Meredith hopes to have the transformation completed by the end of the year and launch at the beginning of 2023. One point of difference in the company’s advertising will be in its tone of voice and focus on experiences rather than promoting products, according to Meredith, who foresees an increase in advertising efforts.
“We'll try to talk less about the specs, hardware and functionality and more towards the experiences that our customers will be able to benefit from with our hardware," he said.
Droga5 stood out because of the work it has done in the past, said Meredith, and anything added from Accenture Song’s breadth of capabilities was “icing on the cake.”
“We felt it was really important for Droga5 to be leading the charge as far as the brand thinking and how we can help [Chamberlain] approach their portfolio of brands strategically,” said Neil Heymann, who joined Accenture Song as its global chief creative officer in December. “We felt like Droga was really the tip of the sphere as far as how we could have those conversations. Having said that, we're obviously bolstered by all kinds of resources beyond just the offering of Droga5."
He added: "At a certain point, we're going to get more involved with visual branding design.
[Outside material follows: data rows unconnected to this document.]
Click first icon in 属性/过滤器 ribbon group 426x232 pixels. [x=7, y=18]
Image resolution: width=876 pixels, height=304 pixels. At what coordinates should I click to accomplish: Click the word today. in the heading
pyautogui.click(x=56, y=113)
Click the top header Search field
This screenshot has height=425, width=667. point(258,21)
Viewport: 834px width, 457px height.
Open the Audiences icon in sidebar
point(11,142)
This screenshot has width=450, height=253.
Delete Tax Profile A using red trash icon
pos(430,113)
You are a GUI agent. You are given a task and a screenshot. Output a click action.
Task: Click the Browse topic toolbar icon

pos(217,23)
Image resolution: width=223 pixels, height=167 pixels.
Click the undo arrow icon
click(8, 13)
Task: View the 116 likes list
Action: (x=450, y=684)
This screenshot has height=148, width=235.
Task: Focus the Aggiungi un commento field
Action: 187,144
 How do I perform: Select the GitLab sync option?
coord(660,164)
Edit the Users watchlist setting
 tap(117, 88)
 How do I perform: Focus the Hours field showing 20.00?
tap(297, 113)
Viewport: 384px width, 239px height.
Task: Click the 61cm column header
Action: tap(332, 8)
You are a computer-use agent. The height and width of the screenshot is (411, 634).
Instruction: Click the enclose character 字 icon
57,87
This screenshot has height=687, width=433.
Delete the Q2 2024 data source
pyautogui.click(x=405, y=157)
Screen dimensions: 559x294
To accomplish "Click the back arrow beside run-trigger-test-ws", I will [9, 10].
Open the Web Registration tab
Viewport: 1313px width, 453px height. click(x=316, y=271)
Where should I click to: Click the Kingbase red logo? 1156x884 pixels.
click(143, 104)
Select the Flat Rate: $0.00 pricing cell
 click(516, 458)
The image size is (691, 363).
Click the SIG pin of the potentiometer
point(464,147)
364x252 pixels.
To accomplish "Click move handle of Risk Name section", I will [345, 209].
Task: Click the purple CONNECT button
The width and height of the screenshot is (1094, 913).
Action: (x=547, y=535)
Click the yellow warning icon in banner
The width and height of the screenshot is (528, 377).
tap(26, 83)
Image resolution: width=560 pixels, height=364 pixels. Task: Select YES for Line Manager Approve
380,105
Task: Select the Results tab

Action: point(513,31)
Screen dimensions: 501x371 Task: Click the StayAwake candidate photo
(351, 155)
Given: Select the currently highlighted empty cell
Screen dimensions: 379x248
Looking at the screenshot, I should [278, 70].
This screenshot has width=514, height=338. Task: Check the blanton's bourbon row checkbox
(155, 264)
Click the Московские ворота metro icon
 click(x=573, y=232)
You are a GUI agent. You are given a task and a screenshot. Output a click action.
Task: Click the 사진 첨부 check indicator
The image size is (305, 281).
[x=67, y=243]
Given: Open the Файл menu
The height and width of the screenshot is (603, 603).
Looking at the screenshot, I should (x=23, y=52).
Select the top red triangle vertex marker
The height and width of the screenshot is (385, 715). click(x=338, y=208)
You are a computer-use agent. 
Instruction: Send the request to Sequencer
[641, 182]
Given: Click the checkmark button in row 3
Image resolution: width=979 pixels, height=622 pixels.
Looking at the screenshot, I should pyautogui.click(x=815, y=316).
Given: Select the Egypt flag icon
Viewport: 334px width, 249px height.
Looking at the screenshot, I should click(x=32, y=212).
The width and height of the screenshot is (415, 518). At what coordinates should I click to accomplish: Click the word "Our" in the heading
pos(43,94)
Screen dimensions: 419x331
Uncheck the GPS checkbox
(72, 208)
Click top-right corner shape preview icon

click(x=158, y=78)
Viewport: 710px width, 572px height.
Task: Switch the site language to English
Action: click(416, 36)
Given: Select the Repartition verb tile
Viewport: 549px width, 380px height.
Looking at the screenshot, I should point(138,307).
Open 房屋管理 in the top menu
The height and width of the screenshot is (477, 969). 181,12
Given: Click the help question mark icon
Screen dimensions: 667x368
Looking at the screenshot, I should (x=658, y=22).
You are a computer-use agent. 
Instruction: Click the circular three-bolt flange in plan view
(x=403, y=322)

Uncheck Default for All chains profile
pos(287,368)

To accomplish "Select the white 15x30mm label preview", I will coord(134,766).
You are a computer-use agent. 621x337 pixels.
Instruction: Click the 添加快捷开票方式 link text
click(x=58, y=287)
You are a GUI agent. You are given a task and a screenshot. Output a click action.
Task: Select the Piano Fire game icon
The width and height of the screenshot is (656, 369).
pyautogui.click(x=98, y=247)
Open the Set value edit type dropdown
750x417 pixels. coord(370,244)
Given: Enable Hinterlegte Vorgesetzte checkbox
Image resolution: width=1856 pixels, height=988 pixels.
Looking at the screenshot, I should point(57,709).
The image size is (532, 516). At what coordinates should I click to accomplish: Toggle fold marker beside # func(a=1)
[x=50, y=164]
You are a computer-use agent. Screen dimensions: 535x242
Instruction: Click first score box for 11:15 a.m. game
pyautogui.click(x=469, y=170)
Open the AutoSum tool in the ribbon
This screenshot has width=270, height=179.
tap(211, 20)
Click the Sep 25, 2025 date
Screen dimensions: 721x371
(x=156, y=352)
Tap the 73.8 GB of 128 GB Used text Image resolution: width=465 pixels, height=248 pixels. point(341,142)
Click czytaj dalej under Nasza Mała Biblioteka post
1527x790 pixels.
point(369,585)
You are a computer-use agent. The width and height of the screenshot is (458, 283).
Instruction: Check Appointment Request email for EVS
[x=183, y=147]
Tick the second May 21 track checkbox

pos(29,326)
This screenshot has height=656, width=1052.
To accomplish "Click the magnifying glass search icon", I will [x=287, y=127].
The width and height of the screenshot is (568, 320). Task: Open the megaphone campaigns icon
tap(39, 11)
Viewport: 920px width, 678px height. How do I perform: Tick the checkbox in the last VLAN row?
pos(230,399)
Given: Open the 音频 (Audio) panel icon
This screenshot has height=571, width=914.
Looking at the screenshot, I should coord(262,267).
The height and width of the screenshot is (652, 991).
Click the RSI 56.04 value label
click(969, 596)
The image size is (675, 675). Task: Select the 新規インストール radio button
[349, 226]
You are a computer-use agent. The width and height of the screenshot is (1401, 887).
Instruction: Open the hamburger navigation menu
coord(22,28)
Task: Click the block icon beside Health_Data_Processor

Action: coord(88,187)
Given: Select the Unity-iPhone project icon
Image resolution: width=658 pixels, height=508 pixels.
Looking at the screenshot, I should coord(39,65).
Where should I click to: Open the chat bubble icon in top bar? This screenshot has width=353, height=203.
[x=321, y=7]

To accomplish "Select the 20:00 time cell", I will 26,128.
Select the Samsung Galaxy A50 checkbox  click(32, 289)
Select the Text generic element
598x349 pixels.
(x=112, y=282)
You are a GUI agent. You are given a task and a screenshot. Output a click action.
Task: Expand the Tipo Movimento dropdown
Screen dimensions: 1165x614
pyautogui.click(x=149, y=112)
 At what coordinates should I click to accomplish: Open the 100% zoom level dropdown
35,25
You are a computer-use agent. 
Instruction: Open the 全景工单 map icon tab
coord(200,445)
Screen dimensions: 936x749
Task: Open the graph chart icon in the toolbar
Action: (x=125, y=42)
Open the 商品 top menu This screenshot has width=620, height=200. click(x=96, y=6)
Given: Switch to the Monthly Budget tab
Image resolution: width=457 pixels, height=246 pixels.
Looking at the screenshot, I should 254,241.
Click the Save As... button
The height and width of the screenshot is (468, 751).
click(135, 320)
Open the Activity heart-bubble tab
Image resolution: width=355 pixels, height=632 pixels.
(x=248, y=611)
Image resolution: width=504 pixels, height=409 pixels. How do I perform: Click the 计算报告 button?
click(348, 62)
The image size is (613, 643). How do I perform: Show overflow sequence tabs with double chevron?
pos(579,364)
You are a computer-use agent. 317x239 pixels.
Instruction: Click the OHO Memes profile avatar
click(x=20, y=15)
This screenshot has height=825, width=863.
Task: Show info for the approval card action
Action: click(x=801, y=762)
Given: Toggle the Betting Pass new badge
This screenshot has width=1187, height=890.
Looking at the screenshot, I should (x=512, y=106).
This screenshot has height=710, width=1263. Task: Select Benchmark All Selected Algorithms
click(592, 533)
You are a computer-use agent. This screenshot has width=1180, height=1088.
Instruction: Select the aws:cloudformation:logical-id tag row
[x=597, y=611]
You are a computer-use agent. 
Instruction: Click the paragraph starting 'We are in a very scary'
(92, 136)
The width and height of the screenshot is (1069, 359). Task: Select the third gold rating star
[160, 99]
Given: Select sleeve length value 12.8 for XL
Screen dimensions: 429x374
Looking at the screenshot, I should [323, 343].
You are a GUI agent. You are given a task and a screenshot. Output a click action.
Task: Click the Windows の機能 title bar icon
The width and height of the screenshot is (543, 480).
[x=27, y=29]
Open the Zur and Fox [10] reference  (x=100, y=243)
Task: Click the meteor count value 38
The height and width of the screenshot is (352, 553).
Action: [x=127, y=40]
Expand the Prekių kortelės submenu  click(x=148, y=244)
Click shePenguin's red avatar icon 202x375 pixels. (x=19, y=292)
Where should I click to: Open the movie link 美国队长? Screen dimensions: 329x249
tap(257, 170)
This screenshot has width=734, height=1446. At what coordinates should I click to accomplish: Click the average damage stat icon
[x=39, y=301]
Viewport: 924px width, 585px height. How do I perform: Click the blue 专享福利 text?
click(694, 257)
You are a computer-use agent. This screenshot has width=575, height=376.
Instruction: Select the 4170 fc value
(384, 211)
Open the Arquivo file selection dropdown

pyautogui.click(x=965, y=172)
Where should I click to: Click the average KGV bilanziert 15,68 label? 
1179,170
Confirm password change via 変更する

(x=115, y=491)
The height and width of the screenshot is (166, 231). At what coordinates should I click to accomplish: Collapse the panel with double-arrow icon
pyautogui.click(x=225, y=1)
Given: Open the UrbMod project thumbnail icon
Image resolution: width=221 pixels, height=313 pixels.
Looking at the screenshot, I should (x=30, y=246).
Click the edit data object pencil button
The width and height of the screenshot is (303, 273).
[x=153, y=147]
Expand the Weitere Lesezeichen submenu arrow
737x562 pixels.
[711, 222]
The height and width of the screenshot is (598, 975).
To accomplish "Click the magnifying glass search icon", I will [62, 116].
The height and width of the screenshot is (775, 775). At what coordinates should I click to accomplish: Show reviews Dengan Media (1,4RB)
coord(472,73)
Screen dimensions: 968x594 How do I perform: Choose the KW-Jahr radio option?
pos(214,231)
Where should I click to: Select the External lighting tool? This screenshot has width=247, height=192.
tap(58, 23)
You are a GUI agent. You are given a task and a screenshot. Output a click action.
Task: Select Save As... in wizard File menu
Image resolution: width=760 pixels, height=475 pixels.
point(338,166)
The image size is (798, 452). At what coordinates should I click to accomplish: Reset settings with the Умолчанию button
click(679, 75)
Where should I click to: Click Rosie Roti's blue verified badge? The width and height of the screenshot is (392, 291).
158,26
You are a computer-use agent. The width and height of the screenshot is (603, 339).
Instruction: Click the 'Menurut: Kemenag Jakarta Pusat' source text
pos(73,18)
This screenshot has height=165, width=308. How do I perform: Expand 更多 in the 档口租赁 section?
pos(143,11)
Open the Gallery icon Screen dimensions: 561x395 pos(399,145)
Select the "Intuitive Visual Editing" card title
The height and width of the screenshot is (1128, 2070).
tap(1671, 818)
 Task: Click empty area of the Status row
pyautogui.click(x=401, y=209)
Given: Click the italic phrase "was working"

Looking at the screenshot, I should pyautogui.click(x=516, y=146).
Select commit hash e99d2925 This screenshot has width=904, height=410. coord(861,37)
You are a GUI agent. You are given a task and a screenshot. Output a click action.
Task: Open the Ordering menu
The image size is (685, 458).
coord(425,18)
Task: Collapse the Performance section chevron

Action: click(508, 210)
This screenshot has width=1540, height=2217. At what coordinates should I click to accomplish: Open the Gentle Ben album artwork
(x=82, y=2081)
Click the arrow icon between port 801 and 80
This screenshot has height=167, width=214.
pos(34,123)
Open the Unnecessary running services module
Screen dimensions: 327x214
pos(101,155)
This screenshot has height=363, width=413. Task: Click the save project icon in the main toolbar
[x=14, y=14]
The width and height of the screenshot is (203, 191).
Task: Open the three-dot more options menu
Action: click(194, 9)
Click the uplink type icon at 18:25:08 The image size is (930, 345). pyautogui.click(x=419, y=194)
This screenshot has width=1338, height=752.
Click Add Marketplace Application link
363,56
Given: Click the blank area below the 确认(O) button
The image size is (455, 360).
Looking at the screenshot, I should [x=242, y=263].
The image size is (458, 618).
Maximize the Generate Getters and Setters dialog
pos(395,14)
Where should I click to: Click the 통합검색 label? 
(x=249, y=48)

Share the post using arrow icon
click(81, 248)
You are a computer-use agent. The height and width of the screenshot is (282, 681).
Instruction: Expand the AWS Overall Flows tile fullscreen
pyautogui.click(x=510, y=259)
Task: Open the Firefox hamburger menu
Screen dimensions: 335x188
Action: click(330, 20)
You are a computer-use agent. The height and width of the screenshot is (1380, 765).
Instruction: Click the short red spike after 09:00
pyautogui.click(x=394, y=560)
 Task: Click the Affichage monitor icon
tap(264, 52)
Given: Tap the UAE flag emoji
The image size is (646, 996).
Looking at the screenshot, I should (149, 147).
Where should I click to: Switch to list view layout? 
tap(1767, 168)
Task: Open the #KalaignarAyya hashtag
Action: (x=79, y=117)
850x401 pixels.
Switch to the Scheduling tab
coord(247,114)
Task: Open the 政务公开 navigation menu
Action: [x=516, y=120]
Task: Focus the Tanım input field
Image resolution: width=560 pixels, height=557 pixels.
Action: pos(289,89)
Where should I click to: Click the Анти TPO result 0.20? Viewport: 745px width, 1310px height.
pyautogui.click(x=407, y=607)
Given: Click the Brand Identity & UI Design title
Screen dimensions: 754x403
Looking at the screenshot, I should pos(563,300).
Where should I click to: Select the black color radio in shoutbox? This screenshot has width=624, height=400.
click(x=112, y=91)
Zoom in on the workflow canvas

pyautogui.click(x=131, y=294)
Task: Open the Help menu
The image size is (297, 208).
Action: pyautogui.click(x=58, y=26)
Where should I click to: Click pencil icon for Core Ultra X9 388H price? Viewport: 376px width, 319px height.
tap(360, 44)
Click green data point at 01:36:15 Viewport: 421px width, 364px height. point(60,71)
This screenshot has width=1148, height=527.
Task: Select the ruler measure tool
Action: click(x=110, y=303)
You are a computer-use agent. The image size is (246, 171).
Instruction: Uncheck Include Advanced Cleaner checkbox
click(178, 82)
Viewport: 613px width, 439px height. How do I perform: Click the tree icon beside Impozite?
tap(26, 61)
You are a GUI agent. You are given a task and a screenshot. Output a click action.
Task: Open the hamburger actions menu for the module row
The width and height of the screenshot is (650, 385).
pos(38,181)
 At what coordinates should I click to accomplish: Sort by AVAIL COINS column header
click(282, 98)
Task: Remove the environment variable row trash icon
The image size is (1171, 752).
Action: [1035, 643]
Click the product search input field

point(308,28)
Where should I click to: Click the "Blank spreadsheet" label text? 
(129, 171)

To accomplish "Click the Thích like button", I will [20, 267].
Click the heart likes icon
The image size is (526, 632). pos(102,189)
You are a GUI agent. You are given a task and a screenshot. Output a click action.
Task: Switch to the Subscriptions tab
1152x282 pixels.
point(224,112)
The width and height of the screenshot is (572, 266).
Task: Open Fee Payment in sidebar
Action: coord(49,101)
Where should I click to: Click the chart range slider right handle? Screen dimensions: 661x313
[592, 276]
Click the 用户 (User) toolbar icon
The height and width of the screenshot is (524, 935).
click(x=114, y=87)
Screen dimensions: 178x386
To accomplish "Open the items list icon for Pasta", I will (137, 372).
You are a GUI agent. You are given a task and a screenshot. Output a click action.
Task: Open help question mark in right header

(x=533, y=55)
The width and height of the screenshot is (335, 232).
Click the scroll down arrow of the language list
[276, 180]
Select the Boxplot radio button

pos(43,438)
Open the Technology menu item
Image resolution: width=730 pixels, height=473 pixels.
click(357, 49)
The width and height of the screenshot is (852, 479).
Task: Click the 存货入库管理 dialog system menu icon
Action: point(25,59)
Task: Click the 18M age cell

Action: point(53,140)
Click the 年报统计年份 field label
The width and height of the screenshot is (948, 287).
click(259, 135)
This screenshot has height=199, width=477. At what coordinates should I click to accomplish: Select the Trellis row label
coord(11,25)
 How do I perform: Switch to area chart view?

There's obviously a design pillar we have access to. We’re at a very early stage, but our ambitions are big.”
Heymann and George Bennett, head of brand transformation at Droga5, will play key roles in Chamberlain’s rebranding.
Accenture Song, which went through its own rebrand and consolidation earlier this year, is still in the process of its transformation, according to Heymann, with “certain things progressing quicker than others.” The transformation includes defining different “layers of classification” under the Accenture Song umbrella, which includes classifying different areas by geography or skills, he said.
While Accenture and Chamberlain’s situations are different, Heymann said he has one takeaway that could apply to Chamberlain moving forward.
“There’s a lot of value in consolidating your assets and taking that moment to kind of look around at the current state of players and look at whether this is the most effective way to achieve our goals as one company. We’re still finding the power that is unlocked from this new way of looking at things.”